The always engaging Chris O’Dowd shines as Ronnie, one of Pete’s record label colleagues. O’Dowd’s best moment comes when he and Jason Segel, also droll as Debbie’s physical trainer, wind up vying for Desi’s attentions in a swimming pool.

Lena Dunham, currently a hot commodity on HBO’s Girls, pops up as Pete’s other record label employee; Tatum O’Neal lends her voice as a Realtor during a phone call with Pete, but I doubt you’d recognize her without being told. But you will recognize Green Day’s Billie Joe Armstrong, as an appreciate fan during one of Graham Parker’s club gigs.

The lion’s share of screen time, however, belongs to Rudd and Mann.
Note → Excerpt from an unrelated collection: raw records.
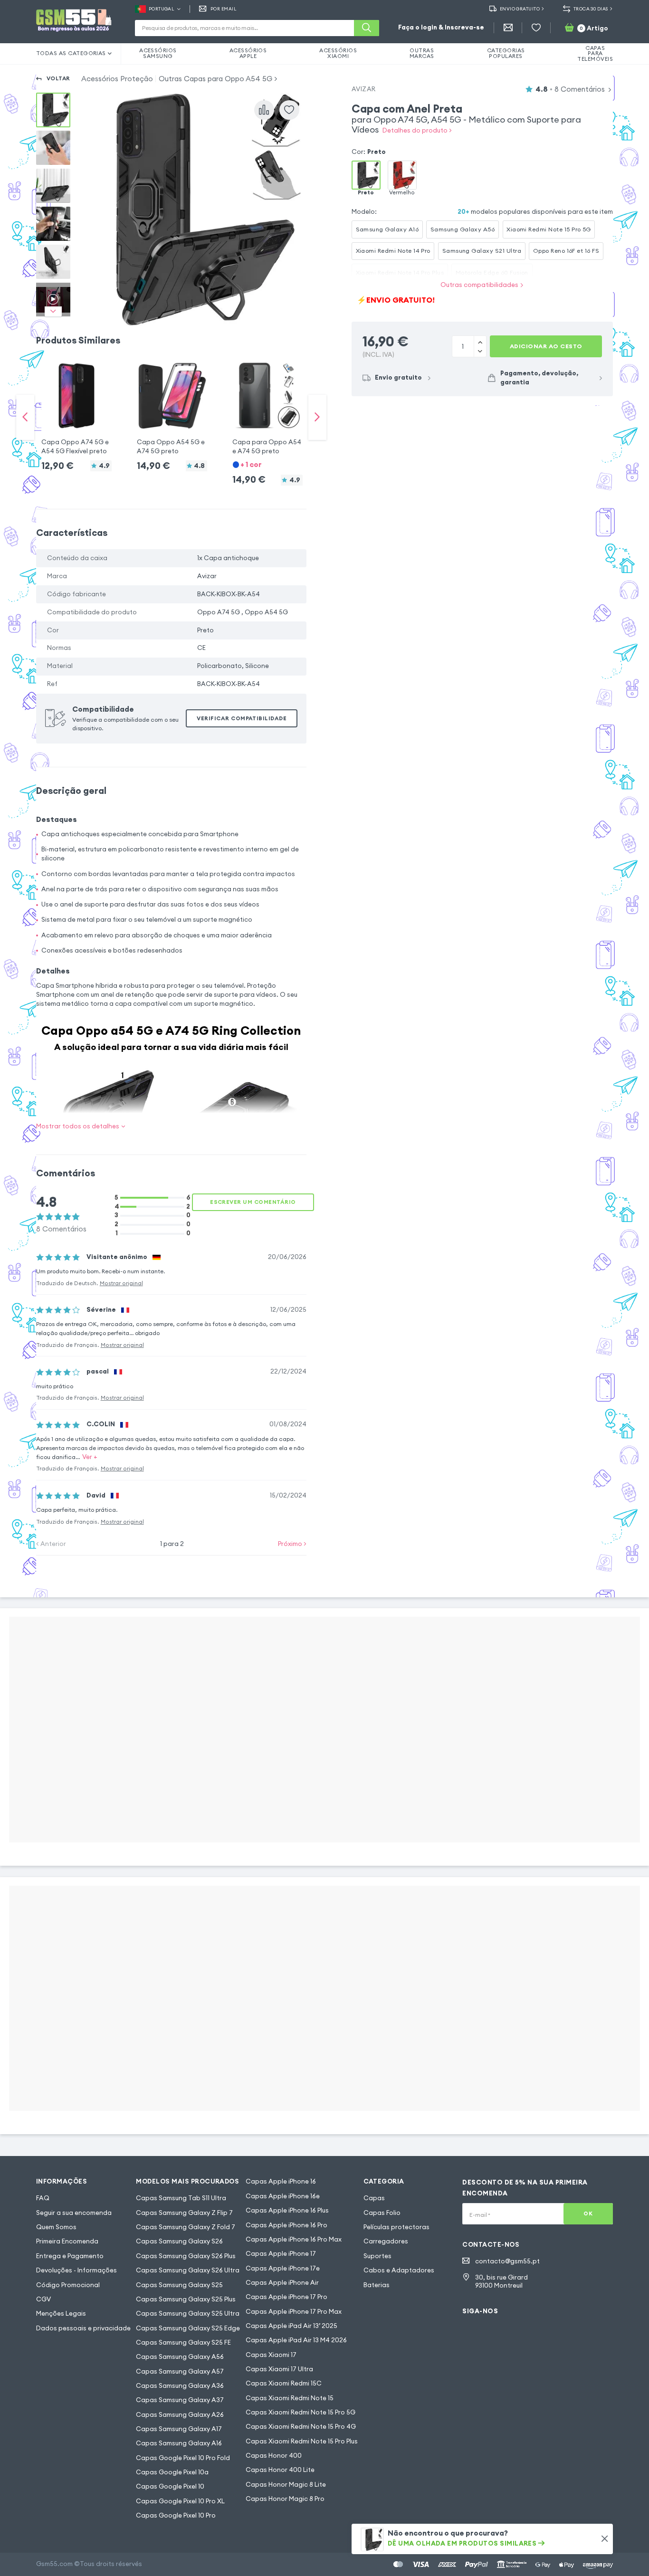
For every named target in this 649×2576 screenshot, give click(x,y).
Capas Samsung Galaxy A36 (180, 2386)
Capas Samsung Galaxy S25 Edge (188, 2328)
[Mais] (480, 351)
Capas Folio (382, 2213)
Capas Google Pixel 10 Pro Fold (183, 2458)
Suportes (377, 2256)
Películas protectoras (396, 2227)
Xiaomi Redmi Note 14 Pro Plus (400, 272)
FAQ (42, 2198)
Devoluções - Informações (76, 2270)
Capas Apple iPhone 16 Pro (286, 2225)
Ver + (89, 1457)
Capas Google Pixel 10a (172, 2472)
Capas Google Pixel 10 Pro (176, 2515)
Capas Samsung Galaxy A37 (180, 2400)
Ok (587, 2213)
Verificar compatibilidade (241, 718)
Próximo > (292, 1544)
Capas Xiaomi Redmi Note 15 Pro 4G (301, 2427)
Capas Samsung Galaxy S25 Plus (186, 2299)
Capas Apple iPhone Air (282, 2283)
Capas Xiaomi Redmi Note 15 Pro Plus (302, 2441)
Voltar (58, 78)
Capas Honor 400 (274, 2456)
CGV (43, 2299)
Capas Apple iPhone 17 (281, 2254)
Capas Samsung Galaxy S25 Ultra (187, 2313)
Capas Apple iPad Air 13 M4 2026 (296, 2340)
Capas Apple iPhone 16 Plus (287, 2210)
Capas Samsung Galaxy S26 (179, 2241)
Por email (223, 9)
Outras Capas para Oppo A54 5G (215, 78)
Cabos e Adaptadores (398, 2270)
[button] (76, 408)
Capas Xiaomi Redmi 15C (284, 2383)
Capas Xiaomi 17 (271, 2355)
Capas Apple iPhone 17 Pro (286, 2297)
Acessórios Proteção (117, 78)
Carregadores (385, 2241)
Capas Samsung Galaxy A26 (180, 2415)
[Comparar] (264, 110)
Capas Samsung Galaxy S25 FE (183, 2342)
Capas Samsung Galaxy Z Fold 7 (185, 2227)
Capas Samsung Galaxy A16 (179, 2443)
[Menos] (480, 341)
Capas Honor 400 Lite (280, 2470)
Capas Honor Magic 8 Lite (286, 2485)
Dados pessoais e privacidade (83, 2328)
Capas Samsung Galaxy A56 (180, 2357)
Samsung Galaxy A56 (462, 229)
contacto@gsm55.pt (507, 2261)
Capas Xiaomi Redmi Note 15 (290, 2398)
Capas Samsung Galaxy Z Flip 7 (184, 2213)
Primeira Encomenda (67, 2241)
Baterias (376, 2285)
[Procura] (366, 28)
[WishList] (536, 27)
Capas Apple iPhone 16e (283, 2196)
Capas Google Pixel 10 (170, 2486)
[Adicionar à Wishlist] (289, 110)
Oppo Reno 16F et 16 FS (566, 250)
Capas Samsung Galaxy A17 (179, 2429)
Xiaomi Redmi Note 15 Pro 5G (548, 229)
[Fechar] (604, 2538)
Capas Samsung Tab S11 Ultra (181, 2198)
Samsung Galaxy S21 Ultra (481, 250)
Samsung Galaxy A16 (387, 229)
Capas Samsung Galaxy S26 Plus (186, 2256)
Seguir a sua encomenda (74, 2213)
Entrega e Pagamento (70, 2256)
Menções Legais (61, 2313)
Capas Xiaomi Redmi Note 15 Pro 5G (300, 2412)
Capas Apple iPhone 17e (283, 2268)
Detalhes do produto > (417, 130)
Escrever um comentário (253, 1202)
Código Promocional (68, 2285)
She does a far better job of keeping Debbie more or less grounded and genuine; her various mood swings — and some of them are pretty wild — never completely bury Mann’s core vulnerability. For the most part, Debbie deserves our support and empathy.

Not so Rudd, who channels yet another of his cranky, condescending, self-involved jerks. At a crisis point, after we’ve spent close to two hours with this couple, Debbie wonders whether they’d even be together today, had she not gotten pregnant with their first daughter. Pete is stuck for an answer, and that moment feels right; why would she continue to put up with him?

That awkward, devastating pause carries far more truth than the film’s obligatory final scene, which leaves us feeling that nothing has been resolved. That may accurately reflect the real-world squabbles of mismatched couples, but it’s not terribly satisfying.

As is the case, ultimately, with much of this film.